For our pre-processing pipeline, we chose to implement all steps in R statistical software to provide an open-source platform that is easily accessible to a broad-analytic group. Our results indicate that our lungct segmentation methodology in R performs as well as that from the VIDA software for healthy patients. We also show that the symmetric normalization registration from ANTsR is flexible enough to register lung masks between people. Further, this automated pre-processing pipeline (segmentation, registration, and template creation) was robust to a diseased population of patients with sarcoidosis.
To ensure we reached an unbiased template of the lung, we used an iterative algorithm until convergence to a common shape. Rather than relying on the previous recommendation of a fixed number of iterations31, we defined convergence by a DSC between successive iterations of 0.99 or greater. We found that a DSC of 0.99 or greater corresponds to an ASSD of <1 mm; as all images were resampled to 1 mm3, this suggests the average error in boundary identification is a sub-voxel distance. Additionally, similar three-dimensional measures (volume, surface area, length, depth, and width) were observed for all initial templates chosen, resulting in a less biased template. If a small and fixed number of iterations were used (<14), the resulting final template could have been markedly different, and would be dependent on the initial template chosen. Further, the volumetric measures of the final left and right lung template were consistent with the average volumetric measures prior to analysis, indicating our template creation approach preserves volume, surface area, depth, width, and height across the left and right lungs.
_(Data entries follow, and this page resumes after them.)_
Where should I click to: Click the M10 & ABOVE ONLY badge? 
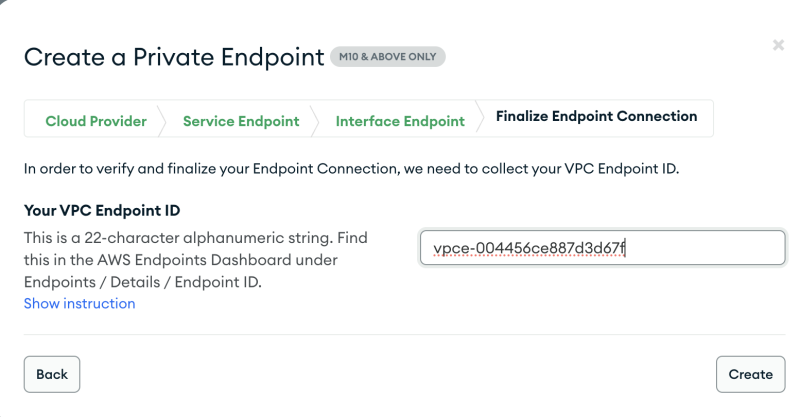[388, 57]
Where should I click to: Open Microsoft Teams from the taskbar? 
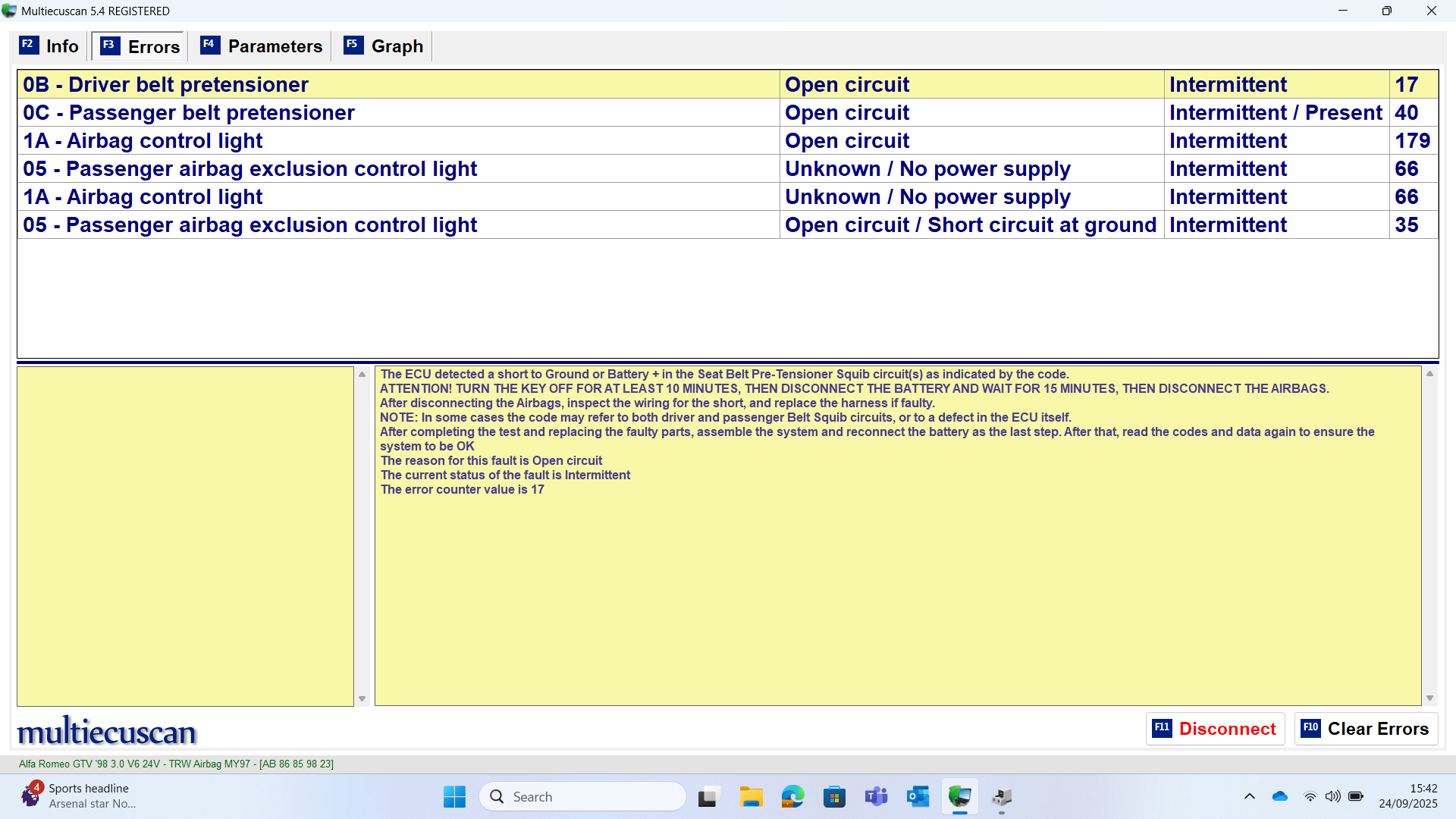click(876, 796)
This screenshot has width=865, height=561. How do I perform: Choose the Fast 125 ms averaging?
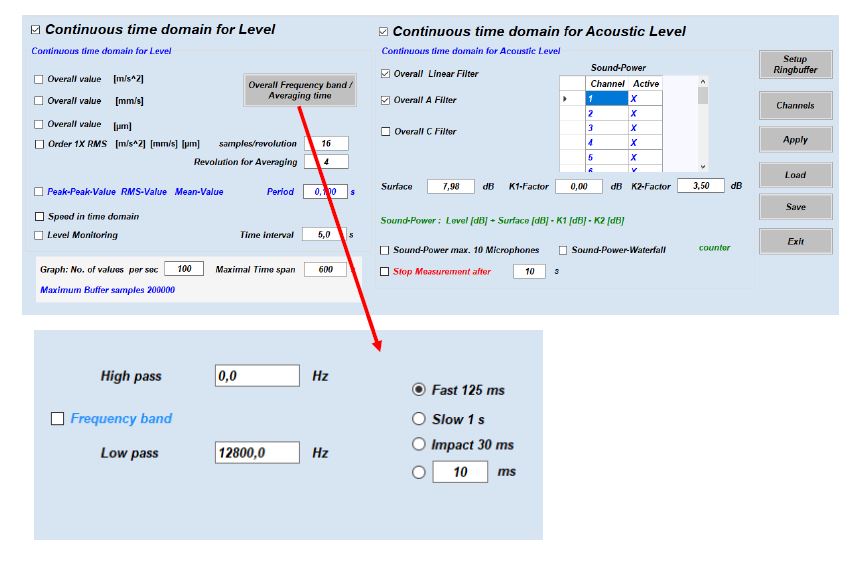419,390
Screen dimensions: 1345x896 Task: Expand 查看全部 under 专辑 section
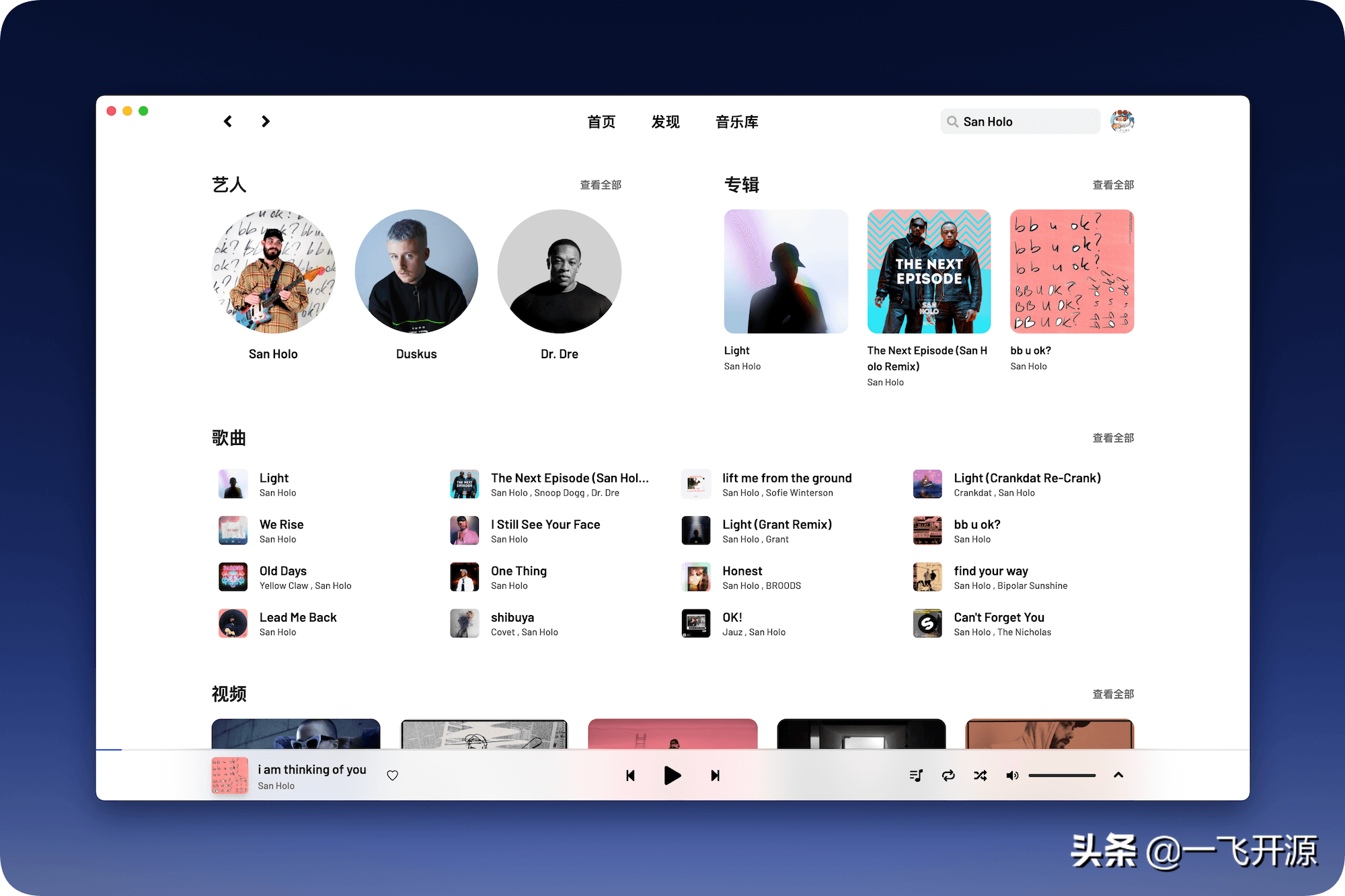pyautogui.click(x=1114, y=184)
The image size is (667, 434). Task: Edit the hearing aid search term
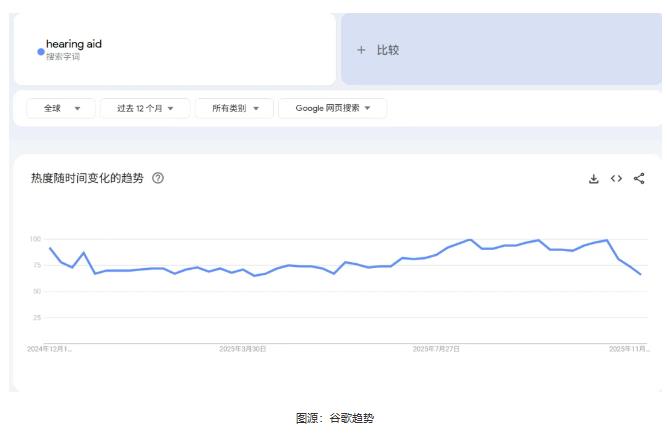[74, 44]
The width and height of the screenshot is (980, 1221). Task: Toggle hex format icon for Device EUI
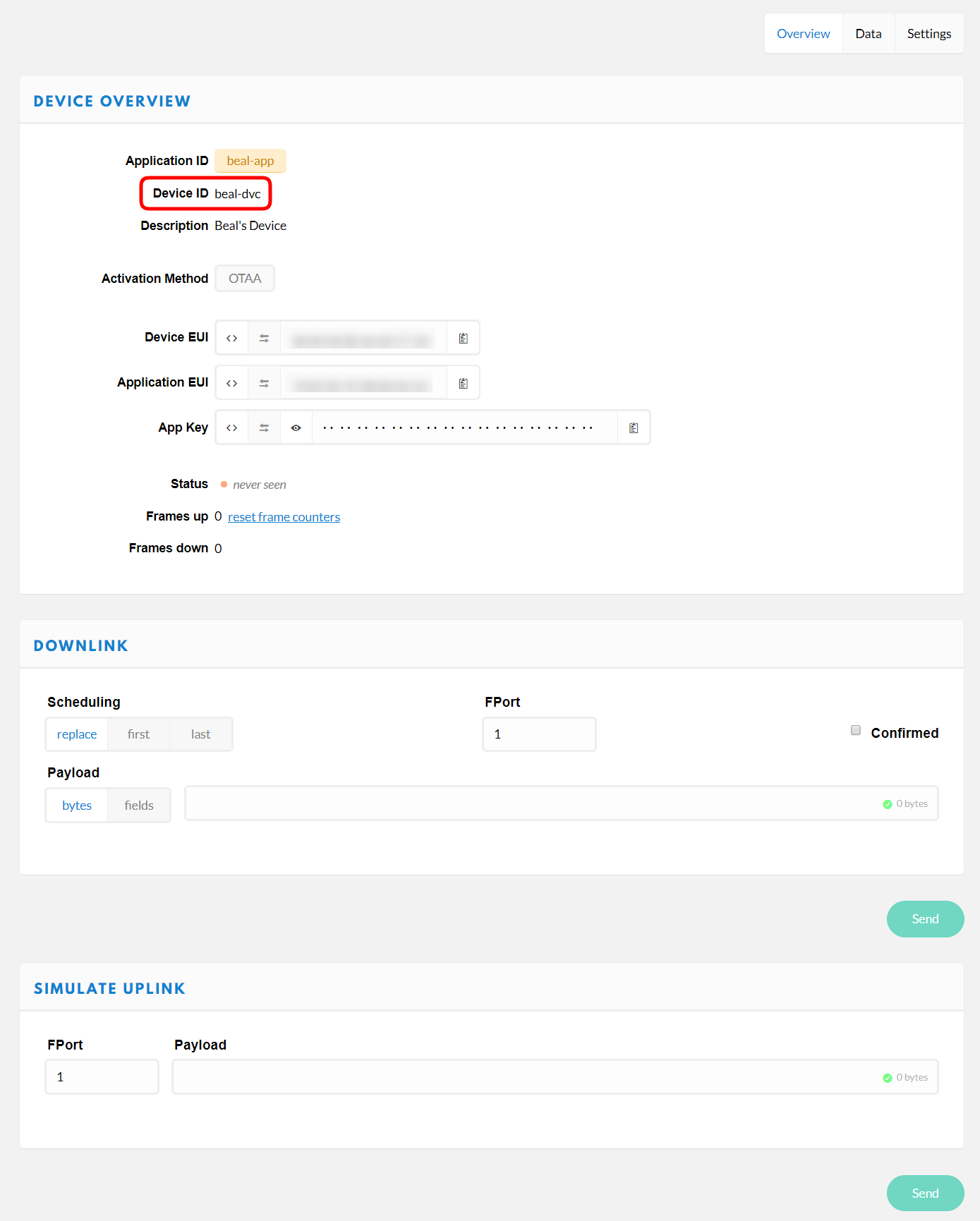(x=231, y=339)
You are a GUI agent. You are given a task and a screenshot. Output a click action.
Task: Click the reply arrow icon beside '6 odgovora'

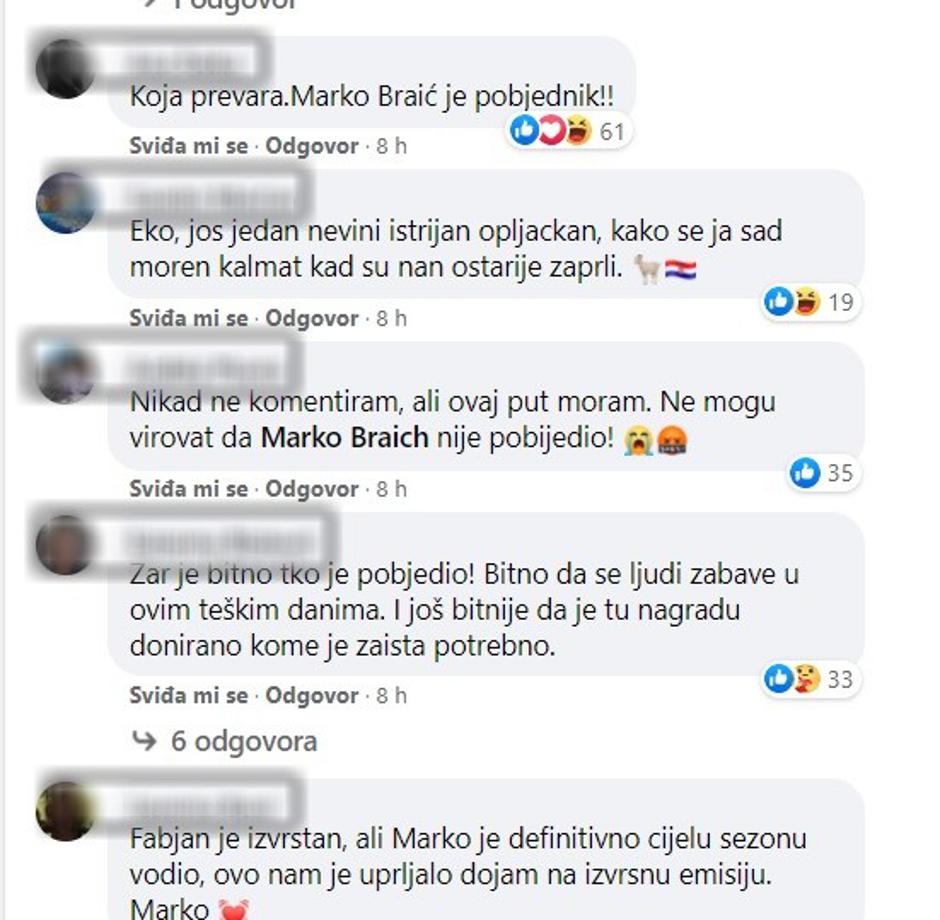click(144, 741)
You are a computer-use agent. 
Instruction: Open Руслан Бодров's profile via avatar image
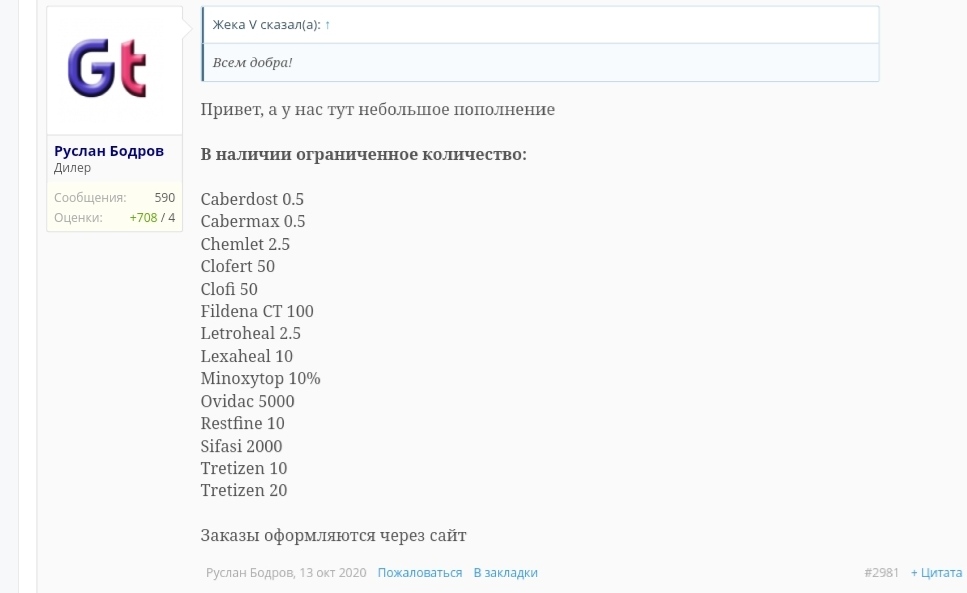point(113,68)
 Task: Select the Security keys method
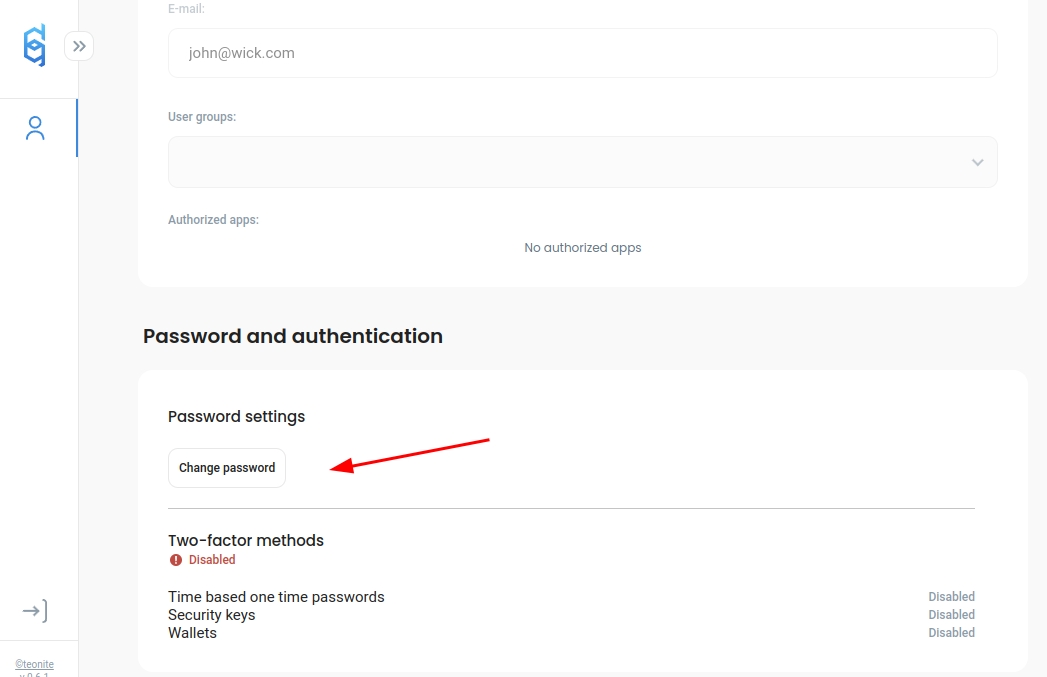pos(211,615)
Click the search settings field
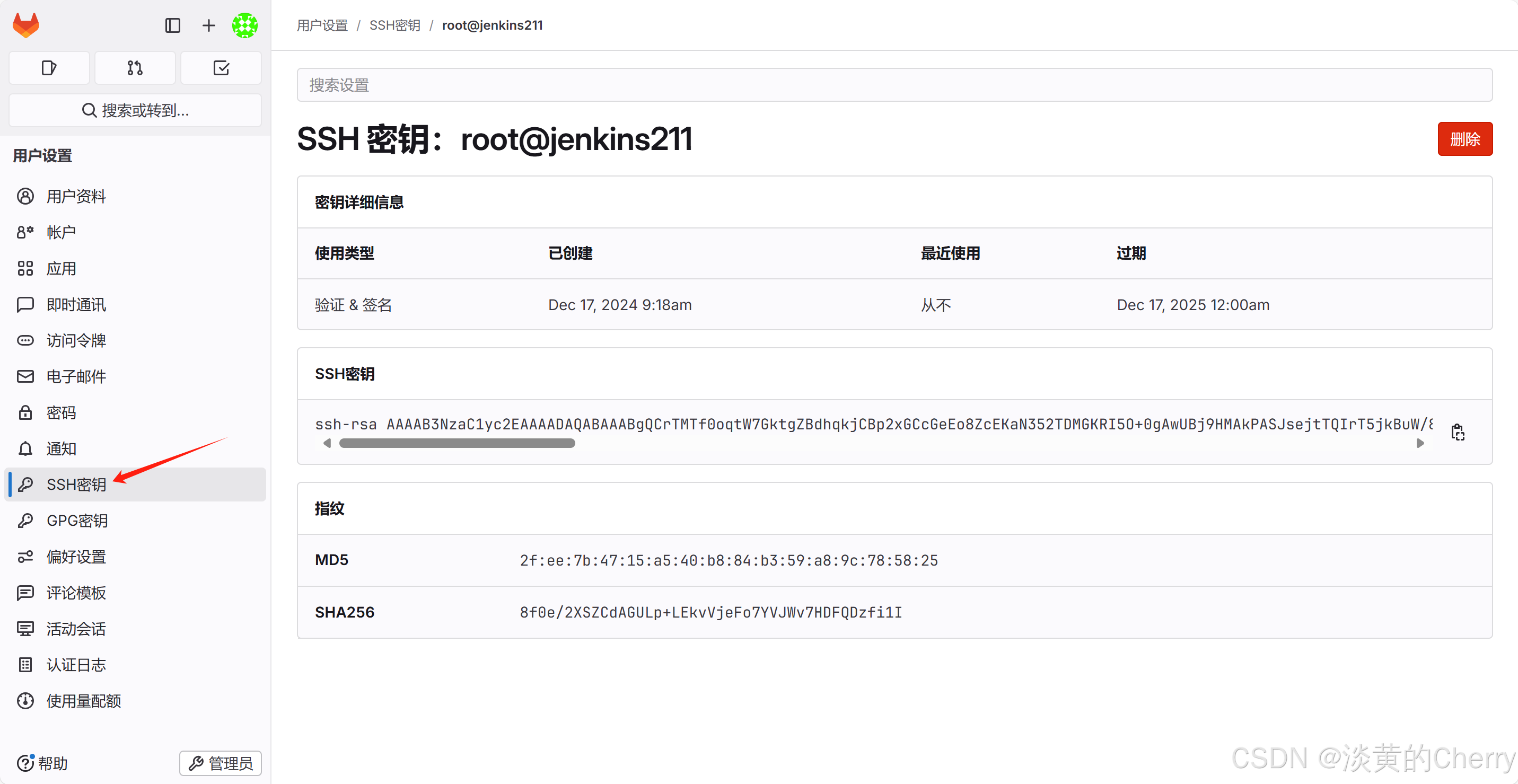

By applying the final transformations obtained from the registration of lung segmentations to the original CT scans, we were able to obtain individual CT scans in a common space. Since the intensity and texture on lung CT scans are important in studies regarding lung diseases, we wanted to understand the impact of registration on radiomic features of the lung. We found that registration significantly affects first-order and GLCM radiomic features, by shifting the distribution of HUs slightly to the left, decreasing variability across voxels, and changing the HU patterns on the CT scan to appear smoother. The differences in both the first-order and GLCM radiomics can be explained by the non-linear transformation coupled with the linear interpolation from the registration procedure. For original scans that are larger in volume than that of the template, the HU across voxels are concatenated down to a smaller number of voxels by linear interpolation, following the non-linear transformation. Conversely, for original scans that are smaller in volume than that of the template, the HU of individual voxels are expanded into multiple voxels to be similar to their surroundings. In both cases, the linear interpolation following the non-linear registration results in updated HU at each voxel, which are more similar to the mode of the distribution. Since the HU distribution on CT scans of the lung is right-skewed, this registration procedure will result in a more right-skewed distribution as values are pulled to the mode, increasing the peakedness (i.e. increases kurtosis) of the distribution as well as shifting the HU distribution to the left (i.e. decreasing the mean HU). Furthermore, since this interpolation averages our voxels, the HU patterns appear smoother on the registered CT, which explains the changes in the GLCM features.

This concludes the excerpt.